TRECHO CITADO:
Fernando A Freire

Amar a dois sobre todas as coisas

Textos

O MAIS FELIZ DOS MORTOS

 
Hoje é meu aniversário !
Dia de conferir meus planos feitos noutros natalícios. 
De verificar
se, de fato, cumpri compromissos certos ou os assumi por engano.
Dia de tirar retrato e de comparar minha cara com a dos outros anos.
De me retratar com alguém, pedir perdão, mesmo sem me 
lembrar de lhe haver ofendido ou caluniado.  
Quem ofende, às
vezes esquece.
Dia de me sentir mais velho..., quero dizer:
mais maduro;  
mais 
semente; 
mais presente; 
mais esquecido do que fiz; 
mais
lembrado do que não fiz;
mais culpado;
mais sujeito ao cansaço; 

mais carente de abraços e de meus próprios braços;
mais feliz...

DADOS FORNECIDOS:
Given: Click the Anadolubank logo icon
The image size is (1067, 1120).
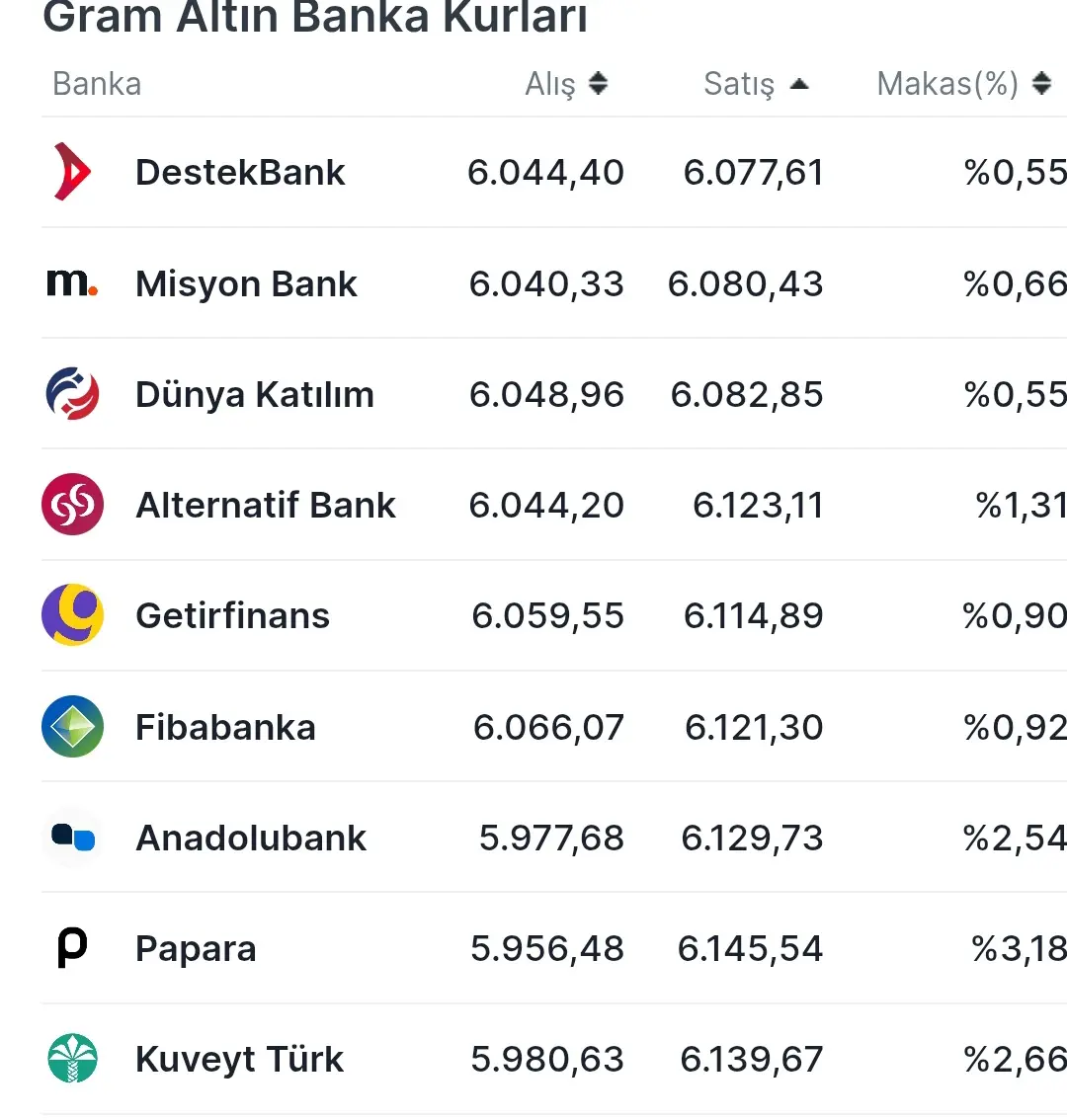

TAREFA PROPOSTA 1: No trecho citado, no dia de tirar retrato, com o que se compara a própria cara?
TAREFA PROPOSTA 2: Transcreva sem alterações a parte do trecho citado que começa nas palavras "De verificar" e termina depois de "vezes esquece.".
Os dados não têm relação com o trecho citado.

RESPOSTA ESCRITA 1: Com a dos outros anos.

RESPOSTA ESCRITA 2:
De verificar
se, de fato, cumpri compromissos certos ou os assumi por engano.
Dia de tirar retrato e de comparar minha cara com a dos outros anos.
De me retratar com alguém, pedir perdão, mesmo sem me 
lembrar de lhe haver ofendido ou caluniado.  
Quem ofende, às
vezes esquece.